In support of Carper’s spin, the Times quotes Harvard Law School professor Jody Freeman, who claims the IRA “cements the EPA’s authority” to regulate GHGs, creating a “powerful disincentive” to new major-questions doctrine lawsuits.
However, that’s not what Freeman argued in an op-ed published by the Times earlier in August. In that piece, Freeman laments that the IRA does not “place caps on the amount of greenhouse gases industries can emit or tax carbon dioxide emissions by the ton, in addition to funding clean energy.”
But, she continues, the IRA has “an ancillary benefit: It will strengthen the basis for regulating greenhouse gases under the Clean Air Act.” How so? By providing “incentives to lower the cost of carbon capture technology, which power plants and industrial facilities can install to limit the amount of greenhouse gases that reach the atmosphere.” CAA Section 111 “requires the agency to consider the availability of technology and its cost,” she explains. So, by decreasing the cost of carbon capture technology, the IRA could make companies more likely to use it, and the EPA more likely to require it.
In other words, Freeman’s op-ed tacitly affirms what the CPP denied—that CAA Section 111 performance standards must be based on measures individual stationary sources can affordably apply to reduce their own emissions.

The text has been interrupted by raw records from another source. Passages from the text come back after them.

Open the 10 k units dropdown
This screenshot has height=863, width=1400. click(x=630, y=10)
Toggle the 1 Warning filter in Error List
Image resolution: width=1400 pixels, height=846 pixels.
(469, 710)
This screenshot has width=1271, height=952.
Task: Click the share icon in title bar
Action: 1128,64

Freeman’s op-ed endorses the legal theory of West Virginia’s victorious plaintiffs.
Curiously, the Times never gets around to citing or quoting the IRA language that supposedly rolls back West Virginia. As already noted, all of the IRA provisions that “amend” the CAA are fiscal rather than regulatory.
There was a provision in the draft IRA, Section 60105(g), that would have appropriated $45 million for the EPA “to carry out” CAA Section 111 and other CAA sections “with respect to greenhouse gases.” However, all that provision would do is raise the same question addressed by the Court: What exactly is the scope of EPA’s authority with respect to GHGs under CAA Section 111?
In any event, Section 60105(g) of the draft IRA was deleted on a point of order and does not survive in any form in the final IRA.
The Times acknowledges the deletion but assures us “Democrats and legal experts said the fundamental changes to Clean Air Act and amendments to it remained intact.” Tellingly, though, the Times provides no explanation or textual evidence to back up their ipse dixit.
So, did the IRA’s drafters insert language to undermine West Virginia? Undoubtedly! The CAA- and GHG-related language is now the theme of specious anti-West Virginia talking points. Carper et al. seek to negate West Virginia’s precedential force by claiming such force no longer exists. They will not succeed because their narrative is easily refuted. Nothing in the IRA displaces, weakens, or rebuts any of the premises on which the Court decided West Virginia.
– – –
Marlo Lewis is a senior fellow in energy and environmental policy at the Competitive Enterprise Institute.